I get the same error with the Elasticsearch output when configuring it with the Cloud_ID and Cloud_Auth config in both Minikube and AKS. I tried with multiple versions: 1.8.x series: I get the Domain Not Found error described above 1.7.9: I get an Unknown error.

The exact error (with v1.8.10) is:

[2021/11/22 20:03:17] [ warn] [net] getaddrinfo(host='***redacted***.azure.elastic-cloud.com:9243', err=4): Domain name not found
[2021/11/22 20:03:17] [debug] [upstream] connection #-1 failed to **redacted***.azure.elastic-cloud.com:9243:443

So I have two observations:

  1. Maybe Fluent Bit is doing a DNS lookup using the host AND the port?
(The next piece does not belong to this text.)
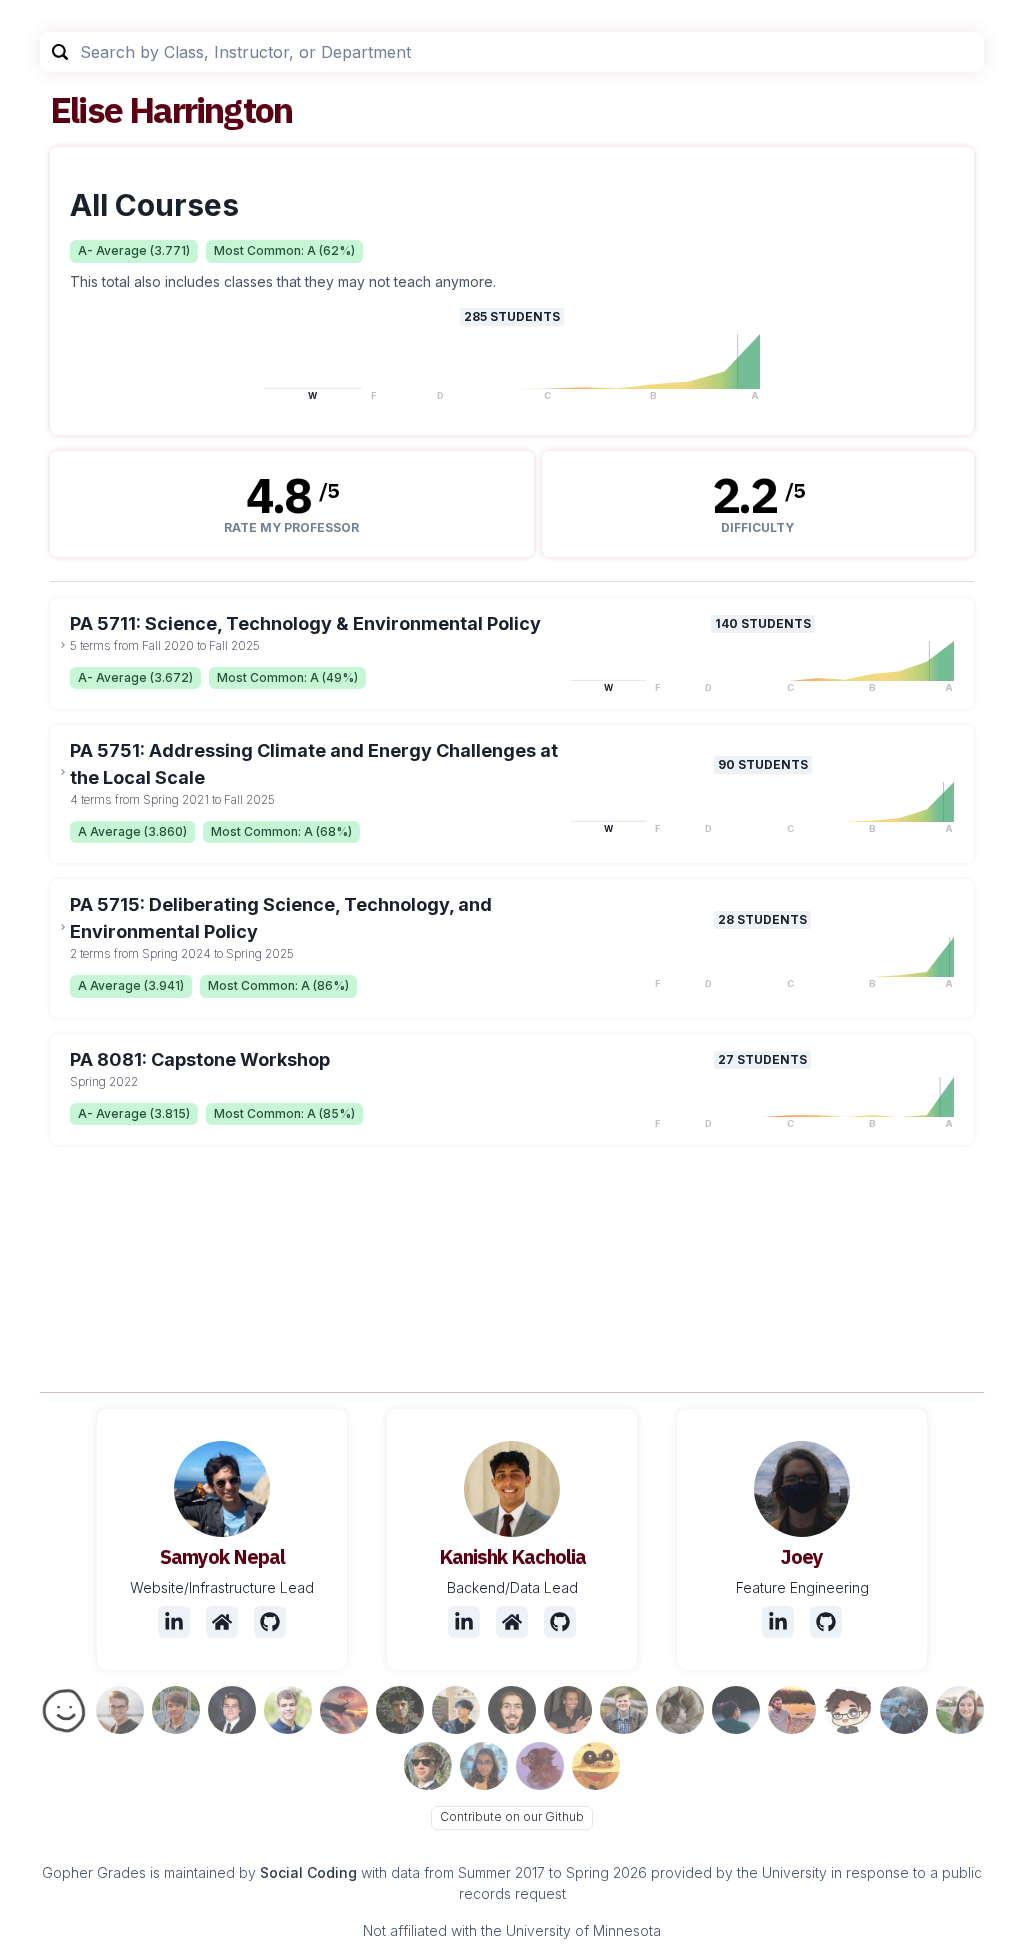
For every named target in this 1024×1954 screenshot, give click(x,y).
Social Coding (308, 1872)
The correct lookup would use only the host, not the port concatenated to it.
  2. It tries to connect to the host using two ports: The correct one and 443. I tried to set the port manually in addition to the Cloud_ID setting, but I get the same result.
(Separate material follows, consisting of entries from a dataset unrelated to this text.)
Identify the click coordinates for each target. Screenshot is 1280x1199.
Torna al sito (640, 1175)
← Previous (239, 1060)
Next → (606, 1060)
bensta avatar Nov 22 '21 19:11 bensta

On 1.8.10 sporadically reproduced too [input:emitter:emitter_for_rewrite_tag.6] error registering chunk with tag:

urpyLLIKa avatar Nov 23 '21 06:11 urpyLLIKa

I tried the helm chart and manual installation but I have the same problem. is there any solution?

  • fluent-bit version 1.8.9
  • running on AKS.

[2022/02/07 20:21:18] [ warn] [net] getaddrinfo(host='*****.westeurope.azure.elastic-cloud.com:9243', err=4): Domain name not found [2022/02/07 20:21:18] [ warn] [engine] failed to flush chunk '1-1644265237.698532458.flb', retry in 16 seconds: task_id=363, input=tail.0 > output=es.0 (out_id=0)

ehelvacikoylu avatar Feb 07 '22 20:02 ehelvacikoylu

Hello,

I had the same issue. Is there some resolution available ? This problem will be fixed?

Regards,

jcamu avatar Mar 02 '22 16:03 jcamu

Can you retest with the latest 1.8 (1.8.13 currently) or 1.9.0 release? There have been various fixes around DNS.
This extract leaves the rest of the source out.